▸ **What this exercise asks**:
(A) In the article on California's new foreclosure law, what date did the law take effect?
(B) Render this sentence from the foreclosure law article in Spanish: "The lender is also prohibited from charging for any application, processing or other fee for first lien loan modification or short sale."

▸ **Selection**:
######

Jim Porter: California’s new foreclosure law, Part 2
Ryan Summerlin May 13, 2013
TRUCKEE, Calif. — This is the second installment highlighting California’s much-needed new foreclosure law effective January 1, 2013. Read Part I here.
Single Point of Contact
For a borrower requesting a short sale or loan modification, the mortgage servicer/lender must upon the borrower’s request promptly establish and provide a direct means of communication with a single point of contact.
As it has been handled historically, you never knew who you were talking to and it was never the same person, so this is a good change.
The single point of contact must be an individual or a team responsible for coordinating the application, giving timely and accurate status reports, having access to those with the ability and authority to stop foreclosure proceedings and referring the borrower to a supervisor upon the borrower’s request.
Each team member must be knowledgeable about a borrower’s situation and current status in the short sale or loan modification process. That has never, in the history of working with these large banks, ever occurred to my knowledge. These requirements do not apply to smaller banks.
No Late Fees or Application Fees
A mortgage servicer or lender may not collect any late fees while a complete first lien loan modification application is under consideration, a denial is being appealed, the borrower is making timely modification payments, or a short sale or loan modification is being evaluated or exercised.
The lender is also prohibited from charging for any application, processing or other fee for first lien loan modification or short sale.

######

▸ **Supplied information**:
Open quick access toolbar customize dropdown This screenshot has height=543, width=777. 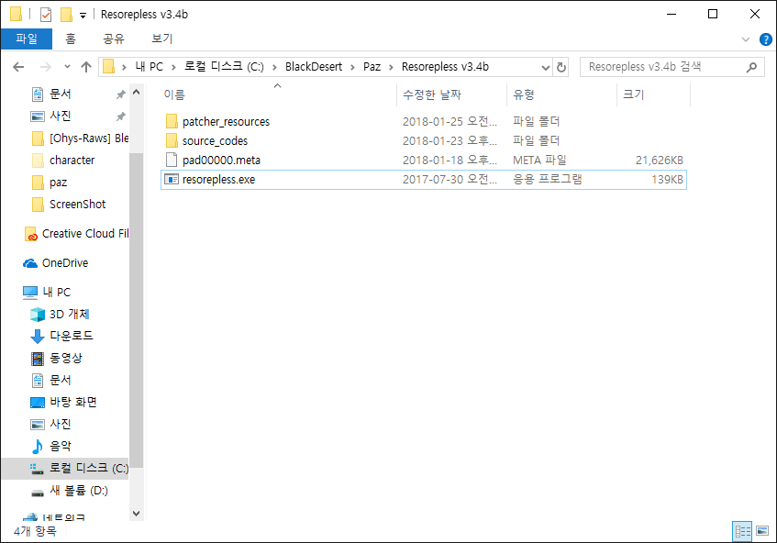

######

▸ **The answers**:
(A) January 1, 2013

(B) También se le prohíbe al prestamista cobrar cualquier tarifa de solicitud, de tramitación u otra tarifa por una modificación de préstamo con gravamen de primer grado o una venta corta.